Trial Periods – A Further Update – The Importance of giving an employee time to take advice 04 Mar 2013

The law around 90 day trial periods continues to develop. We have previously posted articles on the importance of having an employee sign their employment agreement before their first day of work and also agreeing to a trial period before accepting an actual offer of employment.

A recent case – Allan v Mobile Shop Limited & Anor [[2012] NZERA Auckland 430; 30/11/2012; R Larmer] – has now confirmed the importance of also ensuring a prospective employee is given a real and reasonable opportunity to obtain legal advice on their employment agreement, including the trial period, prior to signing the agreement. If an employer does not, they may not be able to rely on the trial period, even if they have met all other pre-requisites.

The Facts

In the case, the employee claimed he was unjustifiably dismissed from his employment. One of the employer’s arguments was that the employee was prevented from raising a personal grievance due to the 90 day trial period in his employment agreement.
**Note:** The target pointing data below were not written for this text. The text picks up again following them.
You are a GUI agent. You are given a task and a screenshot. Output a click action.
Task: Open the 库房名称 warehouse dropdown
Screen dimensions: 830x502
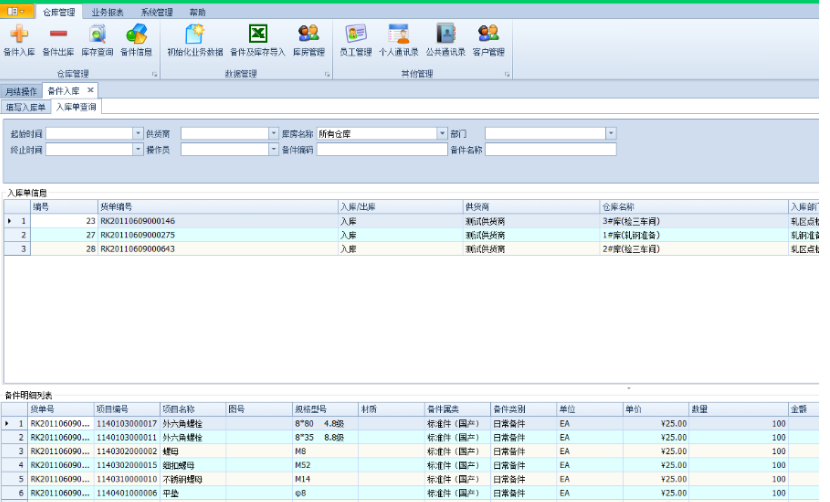click(x=441, y=133)
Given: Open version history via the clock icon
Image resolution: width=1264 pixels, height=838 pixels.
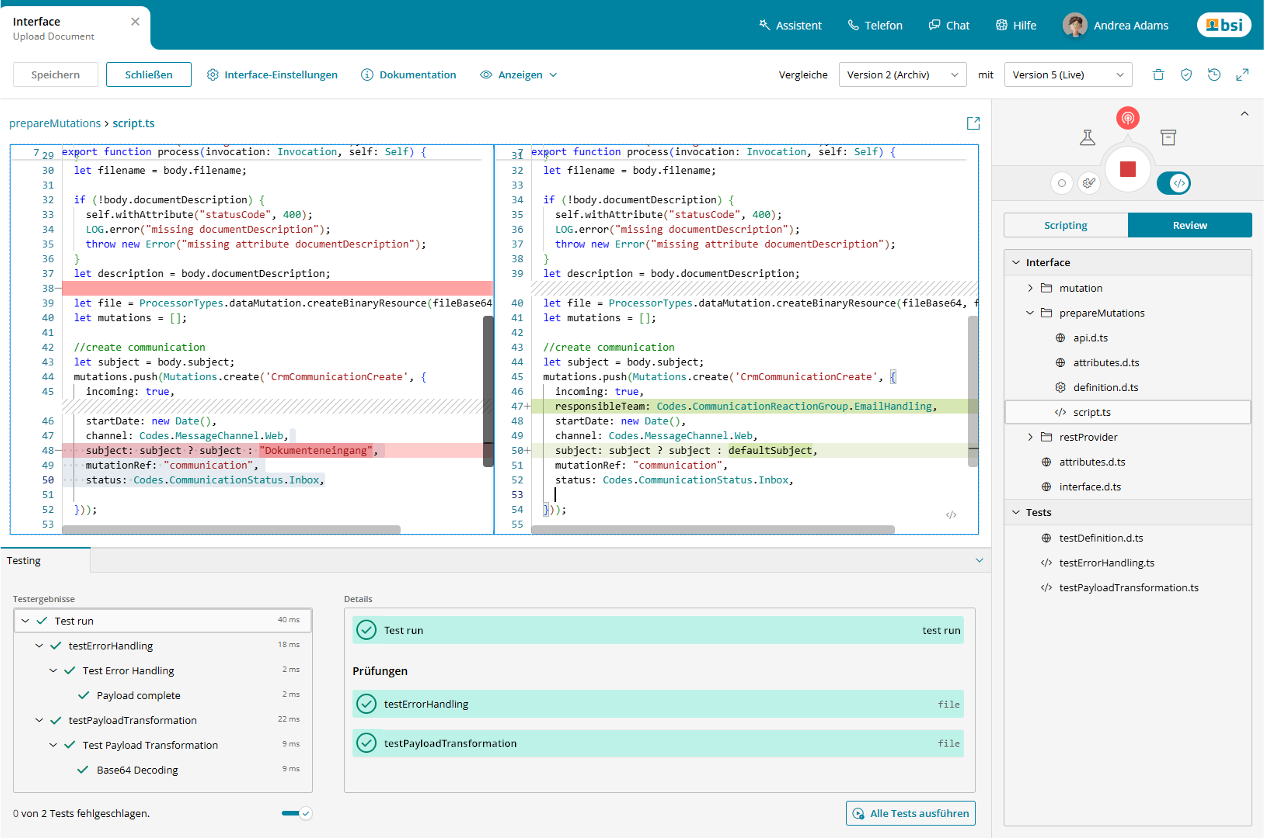Looking at the screenshot, I should [1214, 74].
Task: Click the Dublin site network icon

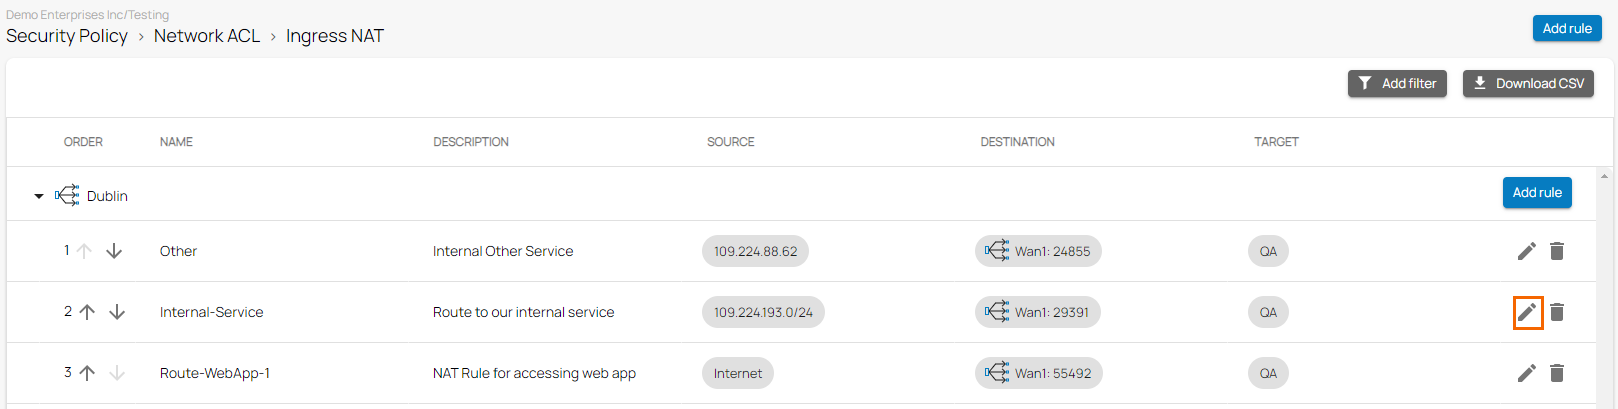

The employee was offered employment but it was not until approximately 2 week’s later that an employment agreement was signed. He then signed the agreement within 20 minutes of receiving it from the employer and was not advised of his right to seek independent legal advice. He started work the next day. His employment was later terminated on the grounds of poor performance.

The Outcome

The Employment Relations Authority considered that the dismissal was procedurally and substantively unjustified for a variety of reasons. Despite there being a trial period in the employment agreement that complied with the Employment Relations Act 2000, the Authority decided that the lack of time given to the employee to seek independent legal advice on the terms of the agreement prior to signing it meant that the trial period clause should be struck out of the agreement.

The Authority confirmed that there is an obligation on an employer to provide a reasonable opportunity for an employee to take independent advice, even if the employee freely wants to sign the agreement immediately and without taking advice. In addition, starting work the day after signing an agreement suggested that there had not been a “real” opportunity to take independent advice/negotiate any terms.

The lessons to take away

If you want to protect your right to rely on a 90 day trial period when employing a new employee make sure:

• You give them a copy of their employment agreement containing the trial period at the time they are offered employment.

• They have a sufficient amount of time after that to take independent advice on the agreement/negotiate its terms with you, if they so choose. In other words, make sure the agreement is not given to them just before they are due to start work!

• They don’t just sign the agreement immediately, even if they want to. You may need to insist that they take the agreement away, unsigned, to be returned at a later date.